Я проводил его до двери. Из столовой появился Мартин еще с одной свечой: он открыл Уильяму дверь и поклонился, как всегда досконально выполняя обязанности эконома. Сесил шагнул на посыпанную гравием дорожку, где его ждали слуга с факельщиками, чтобы проводить домой, уж не знаю, куда именно. Броккет закрыл дверь.

– Я позволил себе вольность подать десерт доктору Малтону, – сказал он.

– Спасибо, – кивнул я. – Передайте ему, что я сию минуту приду. Но сначала пришлите в мой кабинет Тимоти.

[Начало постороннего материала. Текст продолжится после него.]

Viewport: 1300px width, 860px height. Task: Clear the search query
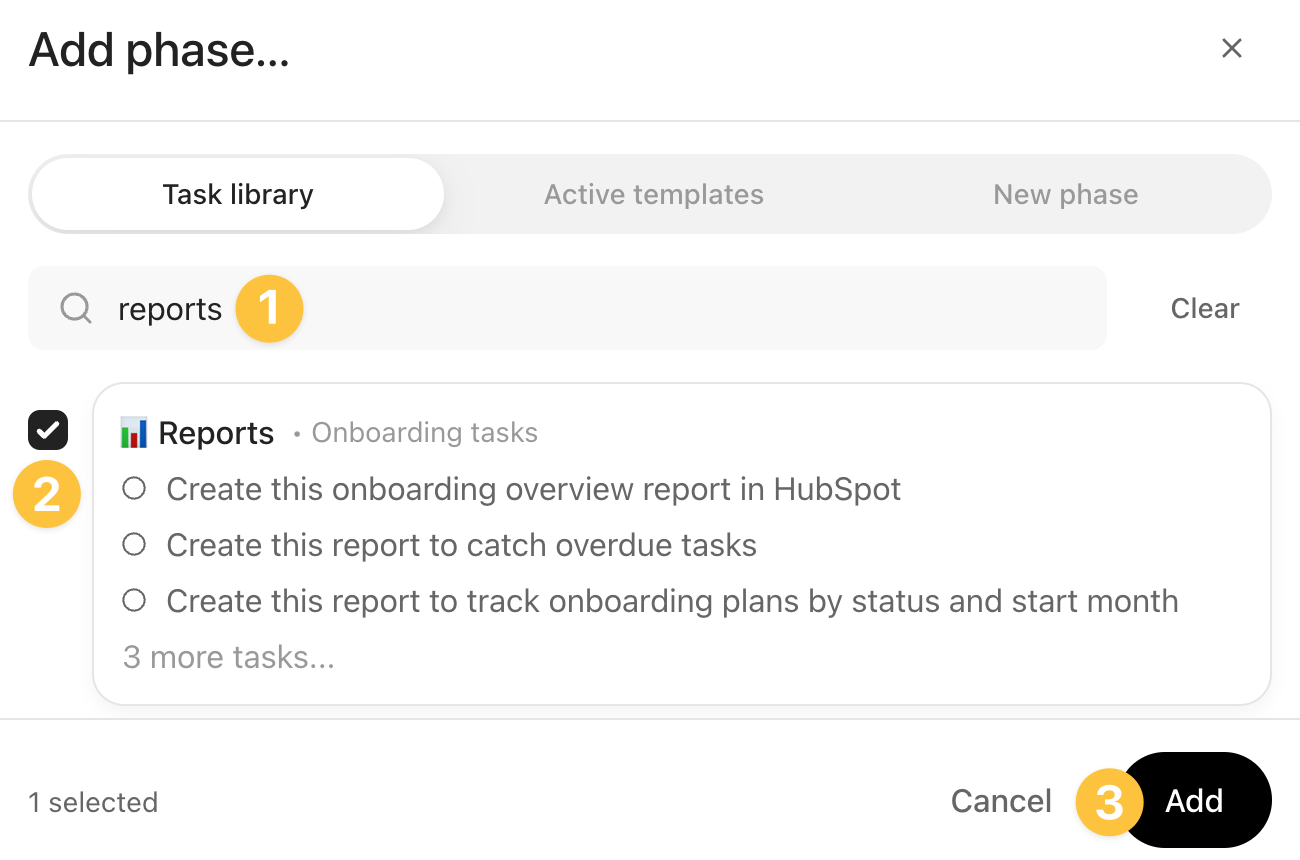(1204, 308)
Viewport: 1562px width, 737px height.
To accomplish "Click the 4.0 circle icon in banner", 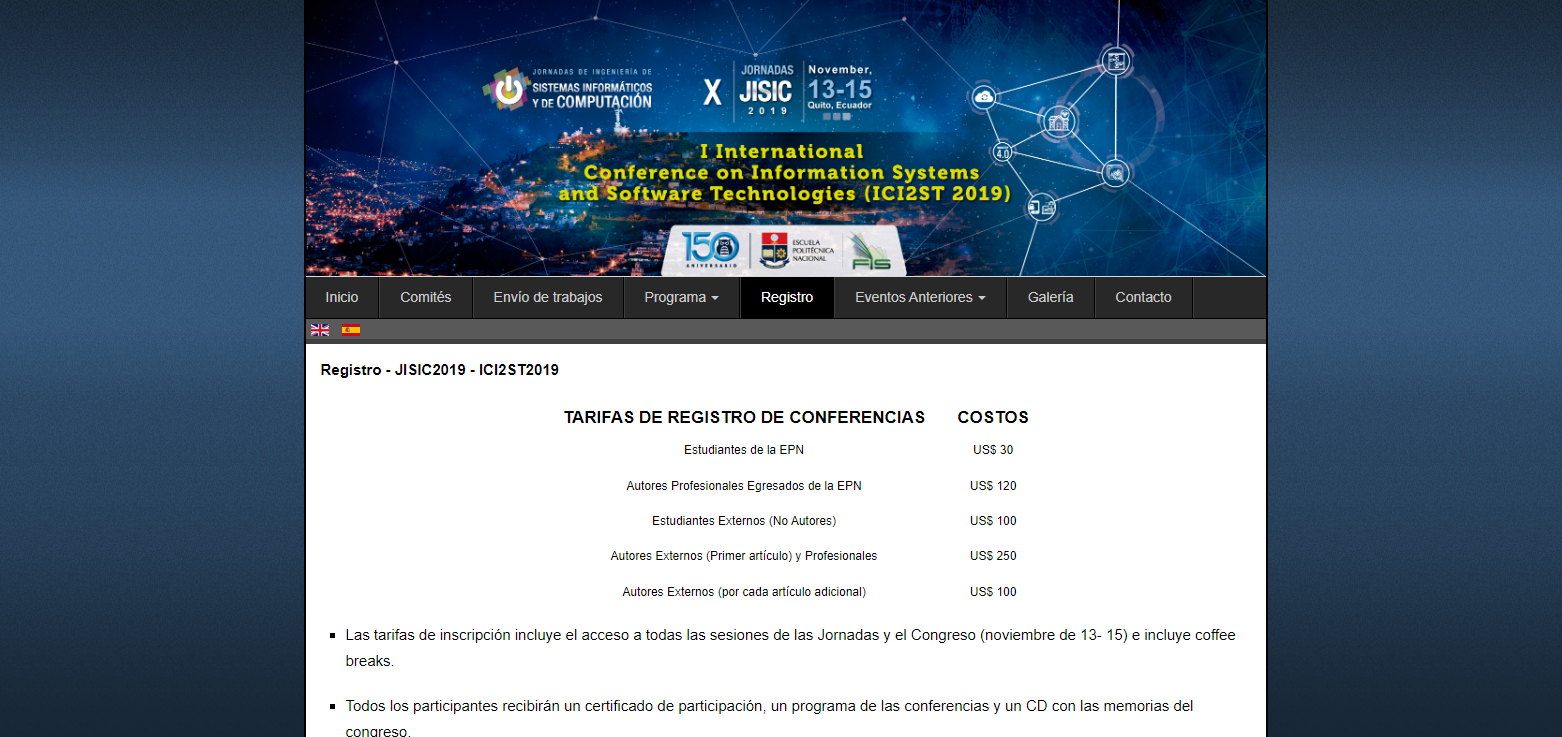I will click(x=1003, y=153).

Я вернулся в свое убежище, собственную тихую гавань, где держал маленькую коллекцию книг по юриспруденции, а также дневники и записи за много лет. Мне стало интересно, как отреагировал бы Барак, узнай он об этой просьбе прийти в Уайтхолл. Он наверняка бы сразу сказал, что мне нужно отбросить свои сентиментальные фантазии о королеве и придумать на завтра какое-нибудь срочное дело: например, что у меня назначена важная встреча где-нибудь в Нортумберленде.

Пришел Тимоти, и я написал для Джека записку, велев мальчику немедленно отнести ее в контору. В записке я просил подготовить краткое изложение одного из наиболее важных дел, которым собирался заняться завтра. Но потом передумал и кое-что исправил, попросив выполнить эту работу Николаса. Даже если парень что-то напутает, это будет отправная точка.

Тимоти обеспокоенно посмотрел на меня своими темными глазами:

– Вы хорошо себя чувствуете, хозяин?

– Да, лучше некуда, – раздраженно ответил я. – Просто завален делами по горло. Нет покоя в этом мире.

Пожалев о своем тоне, я дал подростку перед уходом полгроата[8], а сам вернулся в столовую, где мой гость без особого энтузиазма тыкал вилкой в миндально-марципановый торт Агнессы.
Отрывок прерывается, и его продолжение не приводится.